— Saved entries —
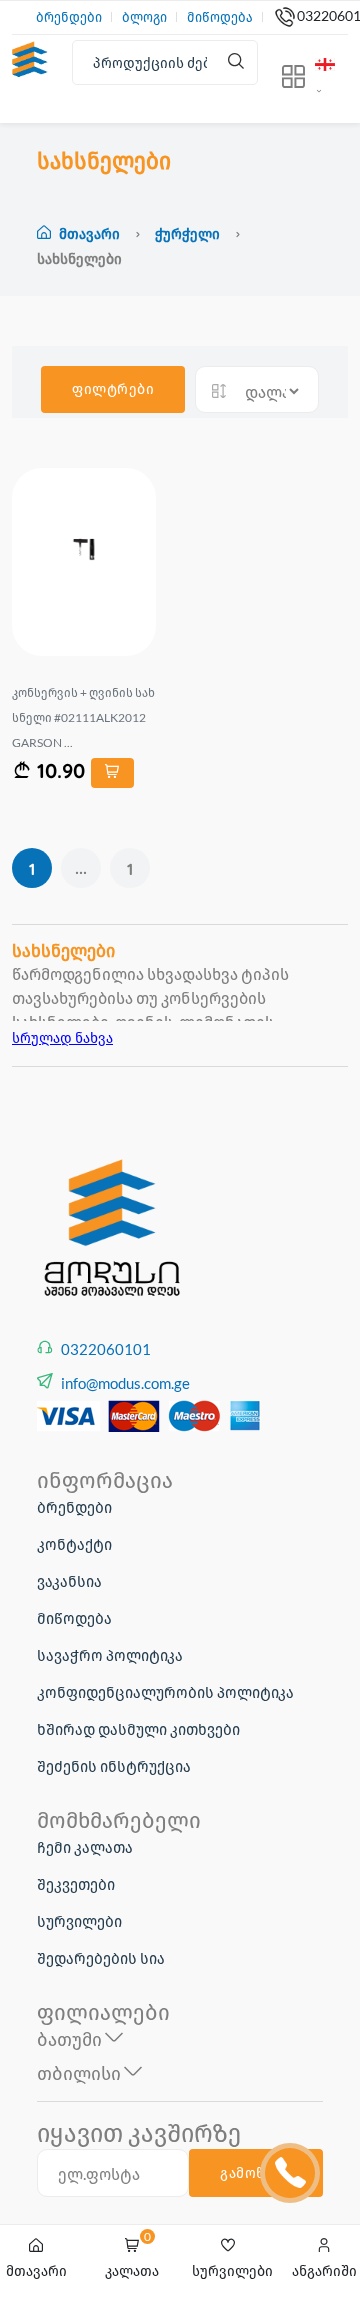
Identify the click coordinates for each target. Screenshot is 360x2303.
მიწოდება (220, 17)
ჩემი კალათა (85, 1847)
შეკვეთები (76, 1884)
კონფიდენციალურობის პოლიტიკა (165, 1692)
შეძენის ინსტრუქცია (114, 1766)
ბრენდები (69, 17)
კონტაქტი (74, 1544)
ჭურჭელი (189, 233)
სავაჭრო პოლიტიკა (110, 1655)
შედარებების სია (101, 1958)
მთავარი (89, 233)
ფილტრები (113, 389)
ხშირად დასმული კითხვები (138, 1729)
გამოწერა (256, 2173)
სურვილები (79, 1921)
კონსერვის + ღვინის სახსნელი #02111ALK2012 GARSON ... (83, 717)
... (81, 868)
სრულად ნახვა (62, 1037)
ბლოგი (144, 17)
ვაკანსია (69, 1581)
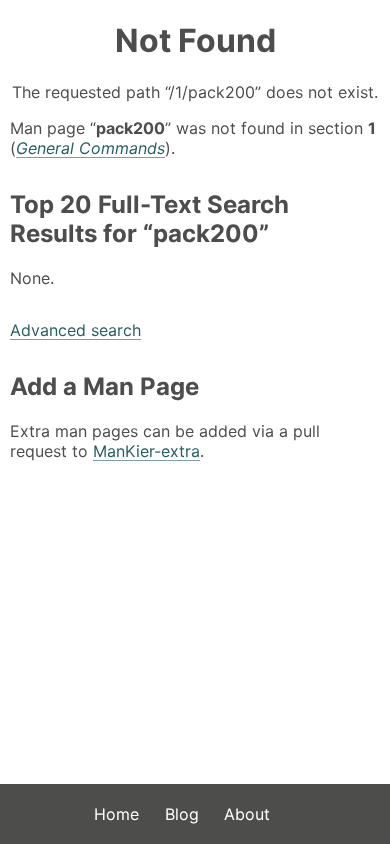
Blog (182, 814)
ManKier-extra (146, 451)
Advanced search (75, 330)
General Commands (90, 148)
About (247, 814)
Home (116, 814)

— WHAT YOU WILL DO —
Leaving out the pictures, return exactly the lines from the one that contains "მიწოდება (220, 17)" through the last line of the records above, inclusive.

— YOUR RESPONSE —
მიწოდება (220, 17)
ჩემი კალათა (85, 1847)
შეკვეთები (76, 1884)
კონფიდენციალურობის პოლიტიკა (165, 1692)
შეძენის ინსტრუქცია (114, 1766)
ბრენდები (69, 17)
კონტაქტი (74, 1544)
ჭურჭელი (189, 233)
სავაჭრო პოლიტიკა (110, 1655)
შედარებების სია (101, 1958)
მთავარი (89, 233)
ფილტრები (113, 389)
ხშირად დასმული კითხვები (138, 1729)
გამოწერა (256, 2173)
სურვილები (79, 1921)
კონსერვის + ღვინის სახსნელი #02111ALK2012 GARSON ... (83, 717)
... (81, 868)
სრულად ნახვა (62, 1037)
ბლოგი (144, 17)
ვაკანსია (69, 1581)
Blog (182, 814)
ManKier-extra (146, 451)
Advanced search (75, 330)
General Commands (90, 148)
About (247, 814)
Home (116, 814)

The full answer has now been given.